When she was 15, Yensen fell in love with a boy, aged 17. Their flirtation soon led to her becoming pregnant. During the first days of Yensen’s marriage, all seemed to be well. However, a few months later, things took an ugly turn. Her husband started physically abusing her.

“His change of character was so sudden,” says the now 18-year-old mother of one, “He would come home drunk and beat me saying I should go back to my parents.”

Despite the presence of enabling laws and policy stopping child marriage, almost half of the girls in Malawi marry before their 18th birthday.  ©UNFPA/Malawi/Luis Tato

Yensen’s husband doesn’t have any reliable occupation and survives on doing menial labour. With no stable income, and piling pressure to take care of his new wife, he started drinking alcohol excessively. 

When she had had enough, Yensen made a decision to go back to her parents’ home. But her in-laws stopped her from leaving. They had paid a bride price for her.

“In our culture, it is a disgrace to the family and community at large, to walk away from marriage when you are a girl or woman,” she says, adding, “You are treated as an outcast or a person of loose morals that’s why I decided to stay.

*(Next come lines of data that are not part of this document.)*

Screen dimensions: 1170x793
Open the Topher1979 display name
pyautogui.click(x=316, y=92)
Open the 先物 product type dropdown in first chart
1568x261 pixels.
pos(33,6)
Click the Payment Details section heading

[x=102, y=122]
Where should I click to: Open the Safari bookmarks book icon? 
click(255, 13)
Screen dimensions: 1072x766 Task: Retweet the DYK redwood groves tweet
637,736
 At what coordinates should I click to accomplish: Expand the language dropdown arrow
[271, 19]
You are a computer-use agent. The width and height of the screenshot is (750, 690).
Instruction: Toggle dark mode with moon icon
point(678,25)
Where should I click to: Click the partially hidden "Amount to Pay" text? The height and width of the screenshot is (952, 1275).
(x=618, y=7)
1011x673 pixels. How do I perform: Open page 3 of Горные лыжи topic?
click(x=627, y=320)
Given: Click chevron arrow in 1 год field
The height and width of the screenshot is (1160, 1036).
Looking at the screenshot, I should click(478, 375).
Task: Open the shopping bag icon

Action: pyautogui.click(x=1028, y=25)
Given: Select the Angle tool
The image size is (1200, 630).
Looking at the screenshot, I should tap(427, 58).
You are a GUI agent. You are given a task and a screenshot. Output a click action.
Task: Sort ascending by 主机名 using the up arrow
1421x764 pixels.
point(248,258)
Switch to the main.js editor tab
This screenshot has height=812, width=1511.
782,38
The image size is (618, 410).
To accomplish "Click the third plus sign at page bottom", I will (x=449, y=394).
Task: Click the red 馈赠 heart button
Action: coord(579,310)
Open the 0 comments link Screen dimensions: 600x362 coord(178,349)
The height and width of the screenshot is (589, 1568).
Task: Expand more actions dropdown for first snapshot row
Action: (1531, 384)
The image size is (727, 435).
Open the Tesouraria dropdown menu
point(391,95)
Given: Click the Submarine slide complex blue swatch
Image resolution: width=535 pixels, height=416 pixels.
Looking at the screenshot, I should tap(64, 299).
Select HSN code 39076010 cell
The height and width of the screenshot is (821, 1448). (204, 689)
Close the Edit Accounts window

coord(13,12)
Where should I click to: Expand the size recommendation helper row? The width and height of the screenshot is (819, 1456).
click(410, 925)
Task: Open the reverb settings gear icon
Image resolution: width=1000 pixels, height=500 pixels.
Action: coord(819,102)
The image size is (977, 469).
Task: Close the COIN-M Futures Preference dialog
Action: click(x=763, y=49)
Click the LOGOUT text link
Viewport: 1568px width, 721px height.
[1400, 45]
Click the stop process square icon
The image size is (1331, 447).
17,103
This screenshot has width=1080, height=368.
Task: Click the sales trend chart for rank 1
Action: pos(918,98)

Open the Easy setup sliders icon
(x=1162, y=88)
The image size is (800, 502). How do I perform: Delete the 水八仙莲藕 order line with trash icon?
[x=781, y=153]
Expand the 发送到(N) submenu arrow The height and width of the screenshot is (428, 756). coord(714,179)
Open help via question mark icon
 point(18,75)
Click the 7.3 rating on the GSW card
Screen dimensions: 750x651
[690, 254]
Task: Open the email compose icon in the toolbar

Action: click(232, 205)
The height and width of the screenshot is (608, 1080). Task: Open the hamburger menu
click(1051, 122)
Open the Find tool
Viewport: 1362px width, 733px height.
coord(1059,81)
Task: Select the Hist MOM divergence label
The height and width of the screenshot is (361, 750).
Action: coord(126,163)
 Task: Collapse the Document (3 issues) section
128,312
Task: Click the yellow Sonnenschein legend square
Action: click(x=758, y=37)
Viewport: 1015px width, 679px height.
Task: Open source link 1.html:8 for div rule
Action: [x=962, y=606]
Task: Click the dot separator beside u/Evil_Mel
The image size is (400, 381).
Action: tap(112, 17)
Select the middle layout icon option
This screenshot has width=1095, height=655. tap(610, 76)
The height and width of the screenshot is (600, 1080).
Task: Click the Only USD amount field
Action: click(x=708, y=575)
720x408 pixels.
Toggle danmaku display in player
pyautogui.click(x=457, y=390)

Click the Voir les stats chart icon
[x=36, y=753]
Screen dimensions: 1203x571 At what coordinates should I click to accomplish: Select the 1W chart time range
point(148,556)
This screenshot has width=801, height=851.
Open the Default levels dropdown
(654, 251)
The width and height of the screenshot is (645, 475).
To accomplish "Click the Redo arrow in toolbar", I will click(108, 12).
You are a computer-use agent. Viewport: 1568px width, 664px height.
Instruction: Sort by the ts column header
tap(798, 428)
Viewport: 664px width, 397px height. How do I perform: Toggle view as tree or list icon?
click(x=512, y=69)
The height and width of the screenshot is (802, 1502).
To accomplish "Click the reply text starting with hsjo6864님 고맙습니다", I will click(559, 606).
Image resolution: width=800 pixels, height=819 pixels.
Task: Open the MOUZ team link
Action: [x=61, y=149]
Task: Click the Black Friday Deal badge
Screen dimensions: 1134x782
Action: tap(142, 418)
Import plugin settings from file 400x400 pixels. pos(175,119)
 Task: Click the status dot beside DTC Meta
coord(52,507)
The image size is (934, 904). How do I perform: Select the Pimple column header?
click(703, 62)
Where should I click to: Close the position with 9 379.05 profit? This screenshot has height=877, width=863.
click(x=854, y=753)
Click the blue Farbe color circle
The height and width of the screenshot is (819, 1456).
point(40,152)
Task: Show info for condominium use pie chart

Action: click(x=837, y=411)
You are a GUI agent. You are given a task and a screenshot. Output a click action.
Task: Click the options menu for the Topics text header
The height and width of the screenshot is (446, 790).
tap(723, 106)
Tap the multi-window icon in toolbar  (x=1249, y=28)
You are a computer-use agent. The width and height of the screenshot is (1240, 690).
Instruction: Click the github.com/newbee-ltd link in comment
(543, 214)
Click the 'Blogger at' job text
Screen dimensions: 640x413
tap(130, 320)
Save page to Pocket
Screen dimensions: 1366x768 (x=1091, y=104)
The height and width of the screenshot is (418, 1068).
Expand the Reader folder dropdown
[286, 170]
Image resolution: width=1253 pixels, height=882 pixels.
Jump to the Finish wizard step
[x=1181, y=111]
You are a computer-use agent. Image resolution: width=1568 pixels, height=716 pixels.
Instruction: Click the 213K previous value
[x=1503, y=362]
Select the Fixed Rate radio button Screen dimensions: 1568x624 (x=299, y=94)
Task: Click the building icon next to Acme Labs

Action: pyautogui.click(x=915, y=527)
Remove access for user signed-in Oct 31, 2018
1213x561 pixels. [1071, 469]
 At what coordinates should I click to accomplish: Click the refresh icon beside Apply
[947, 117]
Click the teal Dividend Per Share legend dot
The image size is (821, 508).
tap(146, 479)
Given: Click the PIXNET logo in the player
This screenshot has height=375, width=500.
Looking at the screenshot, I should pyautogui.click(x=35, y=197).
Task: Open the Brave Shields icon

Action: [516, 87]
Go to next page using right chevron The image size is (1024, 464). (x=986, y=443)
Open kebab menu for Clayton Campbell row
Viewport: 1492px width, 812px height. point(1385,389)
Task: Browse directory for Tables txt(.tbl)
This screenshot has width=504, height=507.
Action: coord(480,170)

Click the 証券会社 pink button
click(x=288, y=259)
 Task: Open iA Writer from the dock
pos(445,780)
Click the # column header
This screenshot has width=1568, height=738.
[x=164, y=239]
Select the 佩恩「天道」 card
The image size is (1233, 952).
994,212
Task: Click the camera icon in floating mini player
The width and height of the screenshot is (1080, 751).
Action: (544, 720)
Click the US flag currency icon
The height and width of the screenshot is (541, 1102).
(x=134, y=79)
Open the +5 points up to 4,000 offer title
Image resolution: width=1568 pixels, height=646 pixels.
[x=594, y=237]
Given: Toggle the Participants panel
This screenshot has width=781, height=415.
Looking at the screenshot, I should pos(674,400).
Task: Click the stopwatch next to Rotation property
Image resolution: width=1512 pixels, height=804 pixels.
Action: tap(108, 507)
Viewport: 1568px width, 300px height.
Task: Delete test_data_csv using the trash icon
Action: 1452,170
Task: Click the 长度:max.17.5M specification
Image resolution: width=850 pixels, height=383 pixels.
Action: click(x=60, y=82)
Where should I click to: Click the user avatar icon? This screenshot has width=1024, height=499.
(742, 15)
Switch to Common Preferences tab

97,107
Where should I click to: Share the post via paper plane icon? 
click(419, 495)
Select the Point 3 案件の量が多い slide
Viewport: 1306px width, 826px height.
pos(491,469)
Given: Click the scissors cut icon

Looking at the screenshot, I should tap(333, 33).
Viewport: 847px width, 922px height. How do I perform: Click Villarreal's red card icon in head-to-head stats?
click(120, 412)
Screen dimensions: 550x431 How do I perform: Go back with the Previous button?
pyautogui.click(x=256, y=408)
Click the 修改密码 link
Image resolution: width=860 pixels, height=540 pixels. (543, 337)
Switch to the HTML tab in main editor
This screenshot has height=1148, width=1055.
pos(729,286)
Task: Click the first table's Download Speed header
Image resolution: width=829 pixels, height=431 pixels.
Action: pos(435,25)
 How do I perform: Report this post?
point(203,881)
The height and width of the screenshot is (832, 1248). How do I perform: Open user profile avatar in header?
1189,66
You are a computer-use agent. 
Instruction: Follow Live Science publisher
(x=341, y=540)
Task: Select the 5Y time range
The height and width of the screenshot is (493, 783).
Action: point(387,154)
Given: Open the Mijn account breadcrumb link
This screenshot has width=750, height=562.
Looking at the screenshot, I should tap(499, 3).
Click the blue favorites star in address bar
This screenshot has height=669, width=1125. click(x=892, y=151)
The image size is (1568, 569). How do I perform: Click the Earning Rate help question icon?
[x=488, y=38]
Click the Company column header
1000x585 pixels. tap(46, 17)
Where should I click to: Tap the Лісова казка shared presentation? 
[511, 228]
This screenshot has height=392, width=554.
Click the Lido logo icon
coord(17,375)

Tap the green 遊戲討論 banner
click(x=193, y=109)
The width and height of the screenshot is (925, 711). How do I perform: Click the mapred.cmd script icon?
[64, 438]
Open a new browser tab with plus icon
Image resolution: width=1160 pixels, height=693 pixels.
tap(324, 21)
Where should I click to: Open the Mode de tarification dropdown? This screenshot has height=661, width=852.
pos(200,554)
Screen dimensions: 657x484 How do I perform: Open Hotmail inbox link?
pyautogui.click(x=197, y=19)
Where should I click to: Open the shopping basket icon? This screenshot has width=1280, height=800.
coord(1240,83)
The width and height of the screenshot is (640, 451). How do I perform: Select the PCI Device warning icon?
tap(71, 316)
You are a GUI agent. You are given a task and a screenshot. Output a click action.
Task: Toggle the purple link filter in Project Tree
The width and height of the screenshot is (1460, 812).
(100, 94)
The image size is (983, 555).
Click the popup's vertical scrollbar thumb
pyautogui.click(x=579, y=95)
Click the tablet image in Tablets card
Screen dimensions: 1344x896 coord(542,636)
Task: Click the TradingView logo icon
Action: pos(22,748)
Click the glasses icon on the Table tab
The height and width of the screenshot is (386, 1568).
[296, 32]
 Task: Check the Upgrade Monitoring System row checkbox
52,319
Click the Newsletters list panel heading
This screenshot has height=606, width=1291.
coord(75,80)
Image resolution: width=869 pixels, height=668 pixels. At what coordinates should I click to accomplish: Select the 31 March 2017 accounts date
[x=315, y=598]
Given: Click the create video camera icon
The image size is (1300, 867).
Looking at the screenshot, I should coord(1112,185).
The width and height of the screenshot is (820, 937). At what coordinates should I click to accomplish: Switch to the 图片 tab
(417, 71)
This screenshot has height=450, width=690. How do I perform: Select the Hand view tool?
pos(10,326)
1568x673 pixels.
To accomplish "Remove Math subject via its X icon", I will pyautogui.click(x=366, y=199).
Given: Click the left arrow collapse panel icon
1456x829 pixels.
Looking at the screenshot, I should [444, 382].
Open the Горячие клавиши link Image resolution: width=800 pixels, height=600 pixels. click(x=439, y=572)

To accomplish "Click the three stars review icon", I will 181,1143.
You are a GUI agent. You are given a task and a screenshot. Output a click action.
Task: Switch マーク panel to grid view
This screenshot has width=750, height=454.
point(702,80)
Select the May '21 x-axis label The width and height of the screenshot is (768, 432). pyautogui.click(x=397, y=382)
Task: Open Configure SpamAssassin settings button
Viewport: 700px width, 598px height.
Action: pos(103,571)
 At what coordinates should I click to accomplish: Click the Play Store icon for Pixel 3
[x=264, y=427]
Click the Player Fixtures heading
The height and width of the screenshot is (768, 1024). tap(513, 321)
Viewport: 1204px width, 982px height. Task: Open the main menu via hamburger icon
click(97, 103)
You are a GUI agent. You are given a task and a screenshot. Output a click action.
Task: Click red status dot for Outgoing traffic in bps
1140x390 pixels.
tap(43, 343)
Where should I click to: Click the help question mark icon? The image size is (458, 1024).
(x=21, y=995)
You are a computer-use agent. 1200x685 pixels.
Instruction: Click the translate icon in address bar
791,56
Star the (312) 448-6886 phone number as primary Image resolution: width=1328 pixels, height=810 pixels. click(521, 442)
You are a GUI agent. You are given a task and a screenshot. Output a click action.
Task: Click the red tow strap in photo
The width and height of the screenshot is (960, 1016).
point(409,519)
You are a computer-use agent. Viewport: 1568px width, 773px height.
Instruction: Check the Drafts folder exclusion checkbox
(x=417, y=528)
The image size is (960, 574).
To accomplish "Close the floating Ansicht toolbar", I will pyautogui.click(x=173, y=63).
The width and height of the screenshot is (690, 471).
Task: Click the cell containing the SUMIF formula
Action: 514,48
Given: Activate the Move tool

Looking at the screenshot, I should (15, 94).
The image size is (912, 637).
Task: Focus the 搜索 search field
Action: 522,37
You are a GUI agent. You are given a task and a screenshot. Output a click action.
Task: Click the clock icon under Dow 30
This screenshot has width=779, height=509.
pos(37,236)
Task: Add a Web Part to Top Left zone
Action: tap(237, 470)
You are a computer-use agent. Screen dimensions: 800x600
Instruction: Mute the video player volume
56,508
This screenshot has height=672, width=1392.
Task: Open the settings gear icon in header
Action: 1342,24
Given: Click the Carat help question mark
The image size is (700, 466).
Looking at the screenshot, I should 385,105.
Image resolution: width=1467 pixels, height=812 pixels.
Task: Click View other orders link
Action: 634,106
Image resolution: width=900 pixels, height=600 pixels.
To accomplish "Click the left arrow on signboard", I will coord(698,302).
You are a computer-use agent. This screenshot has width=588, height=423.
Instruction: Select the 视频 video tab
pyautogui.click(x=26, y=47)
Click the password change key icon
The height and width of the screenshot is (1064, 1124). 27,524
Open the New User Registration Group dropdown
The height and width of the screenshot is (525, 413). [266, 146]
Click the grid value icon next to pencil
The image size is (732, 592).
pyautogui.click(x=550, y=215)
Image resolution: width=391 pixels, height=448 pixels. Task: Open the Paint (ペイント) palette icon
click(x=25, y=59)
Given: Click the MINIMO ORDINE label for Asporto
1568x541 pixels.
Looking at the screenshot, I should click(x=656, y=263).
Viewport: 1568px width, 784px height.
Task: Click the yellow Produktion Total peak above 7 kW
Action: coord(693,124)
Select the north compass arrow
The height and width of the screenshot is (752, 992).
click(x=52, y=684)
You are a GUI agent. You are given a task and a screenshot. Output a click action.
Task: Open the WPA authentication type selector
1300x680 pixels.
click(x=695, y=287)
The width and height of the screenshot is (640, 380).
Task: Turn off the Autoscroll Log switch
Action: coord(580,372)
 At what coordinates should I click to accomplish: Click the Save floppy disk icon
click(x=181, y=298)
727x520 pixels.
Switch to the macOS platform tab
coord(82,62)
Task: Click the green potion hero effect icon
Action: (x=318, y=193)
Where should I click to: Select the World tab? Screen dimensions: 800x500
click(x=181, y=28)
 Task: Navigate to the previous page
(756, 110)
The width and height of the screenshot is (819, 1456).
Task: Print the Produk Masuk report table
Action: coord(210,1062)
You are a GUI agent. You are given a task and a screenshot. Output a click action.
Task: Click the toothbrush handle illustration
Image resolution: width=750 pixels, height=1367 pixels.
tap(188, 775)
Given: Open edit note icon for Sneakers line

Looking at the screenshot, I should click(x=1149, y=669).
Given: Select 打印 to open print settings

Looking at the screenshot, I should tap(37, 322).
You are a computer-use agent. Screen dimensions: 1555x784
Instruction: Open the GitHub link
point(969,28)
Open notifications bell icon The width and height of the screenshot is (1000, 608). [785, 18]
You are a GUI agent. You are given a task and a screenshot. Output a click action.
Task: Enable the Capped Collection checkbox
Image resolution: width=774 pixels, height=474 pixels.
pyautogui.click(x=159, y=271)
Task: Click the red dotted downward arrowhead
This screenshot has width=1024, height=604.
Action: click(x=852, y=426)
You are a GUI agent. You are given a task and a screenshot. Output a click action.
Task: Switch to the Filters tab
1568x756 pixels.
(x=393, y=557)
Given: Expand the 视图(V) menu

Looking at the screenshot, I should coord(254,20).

Early marriages and gender based violence

The beating and verbal abuse continued for months. Word started spreading in the village on the abuse Yensen was suffering. The news reached the ears of a Spotlight Initiative mentor and a mother group in the area.
Together, with a team from social welfare department, they visited Yensen and had a meeting her in-laws and husband. The team stressed that Yensen was too young to be married and it constituted a crime to keep her as someone’s wife.

Scared of the prospect of being arrested, her in-laws allowed her to go back to her parents’ house. 

“Going back home was a tough decision because my father and mother divorced and I was staying with my step mother,” she says. “I knew my father wasn’t happy with my marriage because he really wanted me to continue with education.” 

Learning the hard way.

Now, Yensen is back in school. In the afternoon, she takes part in the safe space sessions, implemented by the Spotlight Initiative, in her village.  Safe spaces are places where women and girls can safely receive information and access services that promote healing and empowerment.

Safe spaces are empowering girls to make informed decisions. ©UNFPA/Malawi/Luis Tato

However, despite having moved on with her life, it hasn’t been an easy ride juggling between being a mother and a student. Also, her peers at school think she should be home taking care of her child.

“At one point, I decided to go to another school, which is far from our village,” says Yensen, who wants to be nurse. “However, my mentor at the safe space counselled me against the idea. She said I should not always be running away from my problems but look for ways on how to deal with them.”

Spotlight, helping end child marriages 
Yensen story is one of the many happening in Mzimba district. Last year, Mzimba South District Social Welfare Office managed to withdraw 188 children from child marriages out of the 320 verified child marriages in the district.

And Spotlight Initiative mentors have been working with government officials helping withdraw young girls from early marriages. 

“We are glad for the support we are receiving from the Spotlight Initiative,” says Dennis Gondwe, Community child protection worker in Mzukuzuku, Mzimba District. “Working with the mentors, we have managed to withdraw hundreds of young girls from early marriages. 

“And many are back in school and also attending safe space sessions where they are getting knowledge to help them make informed decisions in their lives.”

Gondwe: Spotlight Initiative has helped us rescue many girls from child marriages. ©UNFPA/Malawi/Joseph Scott

Led by the United Nations Population Fund (UNFPA), the Safe Space Model forms part of activities under the Spotlight Initiative being implemented by the United Nations, the Government of Malawi, Civil Society Organizations (CSOs) and other partners, with support from the European Union (EU).

The model aims to increase the capacity of mentors on safe space mentoring, for greater uptake of sexual and reproductive health and gender-based violence services.